Here's the first few lines of papaparse.js:

/* globals define */
if (typeof define === 'function' && define.amd)
{
	// AMD. Register as an anonymous module.
	define([], factory);
}
else if (typeof module === 'object' && typeof exports !== 'undefined')
{
	// Node. Does not work with strict CommonJS, but
	// only CommonJS-like environments that support module.exports,
	// like Node.
	module.exports = factory();
}
else
{
	// Browser globals (root is window)
	root.Papa = factory();
}
  • If our polyglot properties are set the second option is chosen, module.exports = factory(); and the objects fail to load
  • If our polyglot properties are not set the third options is chosen, root.Papa = factory(); and the objects load
  • If we replace the second option with root.Papa = factory(); then everything works OK and the objects load

So, something to do with calling module.exports = factory(); instead of root.Papa = factory();

@Phillipus
Copy link
Member Author

Phillipus commented Feb 21, 2024

This papaparse.js file needs to be treated like a CommonJS file.

  1. Create a subfolder node_modules/papaparse
  2. Copy papaparse.js into that folder and rename it to index.js
  3. Replace load(__DIR__ + "lib/papaparse.js"); with const Papa = require("papaparse");
  4. It works

@jbsarrodie How to manage this situation? Add a jArchi preference option to enable/disable CommonJS? But then that would be a global setting. It's not possible to set those polyglot properties in a jArchi script because they have to be set before the GraalVM engine starts and can't be unset.

@Phillipus
Copy link
Member Author

I've added an option in preferences to enable/disable CommonJS in the dev branch.

@jbsarrodie
Copy link
Member

This papaparse.js file needs to be treated like a CommonJS file.

Thank you for your analysis, you're right. In fact, Papaparse authors tried to make their lib "intelligent", and when the code is loaded, it tries to figure out in which context (browser, node.js or other) it has been executed. Unfortunately, there is no perfect method for that and their approach has some side effects in this case. So this is not an issue with jArchi itself, but a side effect of how this very specific javascript lib has been coded. And that's the reason why I didn't experienced this issue during my tests (I'm using several other libs with no issues, and I didn't tested the one script I have which relies on Papaparse).

@jbsarrodie How to manage this situation?

I think the best option is to document our findings in a wiki page and update the Changelog to make sure people facing the issue understand it and find the quick solution.

Speaking about the solution...

  • Create a subfolder node_modules/papaparse
  • Copy papaparse.js into that folder and rename it to index.js
  • Replace load(__DIR__ + "lib/papaparse.js"); with const Papa = require("papaparse");
  • It works

There is an easier fix: require() can load modules using their absolute path.
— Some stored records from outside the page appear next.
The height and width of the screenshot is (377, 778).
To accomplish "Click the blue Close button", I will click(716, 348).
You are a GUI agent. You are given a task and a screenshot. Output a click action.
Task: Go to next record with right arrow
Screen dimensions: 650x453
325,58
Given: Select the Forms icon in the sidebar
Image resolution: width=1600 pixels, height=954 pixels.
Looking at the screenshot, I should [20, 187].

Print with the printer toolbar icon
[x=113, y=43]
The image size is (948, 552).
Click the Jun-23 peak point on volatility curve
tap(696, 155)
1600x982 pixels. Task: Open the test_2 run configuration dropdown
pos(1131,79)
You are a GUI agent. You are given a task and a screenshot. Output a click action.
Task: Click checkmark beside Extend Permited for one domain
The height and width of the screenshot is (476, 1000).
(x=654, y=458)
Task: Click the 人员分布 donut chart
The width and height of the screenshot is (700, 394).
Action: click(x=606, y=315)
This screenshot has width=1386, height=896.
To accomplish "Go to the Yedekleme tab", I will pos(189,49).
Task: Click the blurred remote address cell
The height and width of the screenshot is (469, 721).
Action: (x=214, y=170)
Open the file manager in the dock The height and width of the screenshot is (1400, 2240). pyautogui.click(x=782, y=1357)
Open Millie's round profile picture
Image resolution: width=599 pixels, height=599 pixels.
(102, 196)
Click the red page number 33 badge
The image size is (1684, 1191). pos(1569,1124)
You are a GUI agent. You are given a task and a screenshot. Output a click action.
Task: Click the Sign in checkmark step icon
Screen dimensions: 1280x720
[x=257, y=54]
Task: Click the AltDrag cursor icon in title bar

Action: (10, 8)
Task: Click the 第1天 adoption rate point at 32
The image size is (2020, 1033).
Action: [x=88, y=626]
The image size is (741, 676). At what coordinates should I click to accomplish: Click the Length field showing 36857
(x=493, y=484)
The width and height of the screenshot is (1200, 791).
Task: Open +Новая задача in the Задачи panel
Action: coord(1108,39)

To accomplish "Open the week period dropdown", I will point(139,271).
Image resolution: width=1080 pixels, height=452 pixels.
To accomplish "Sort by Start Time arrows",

So no need for all these steps, simply replace

load(__DIR__ + "lib/papaparse.js");

by

const Papa = require(__DIR__ + "lib/papaparse.js");

I've added an option in preferences to enable/disable CommonJS in the dev branch.

IMHO, we don't need to add such option only to solve an issue related to the way a specific lib has been written. I'd better keep jArchi 1.6 as it is and let people change one line their code.

@Phillipus
Copy link
Member Author

IMHO, we don't need to add such option only to solve an issue related to the way a specific lib has been written. I'd better keep jArchi 1.6 as it is and let people change one line their code.

OK, but I don't think there's any harm in adding the option just in case a show-stopper is found and to help diagnose problems.

@Phillipus
Copy link
Member Author

@jbsarrodie
Copy link
Member

OK, but I don't think there's any harm in adding the option just in case a show-stopper is found and to help diagnose problems.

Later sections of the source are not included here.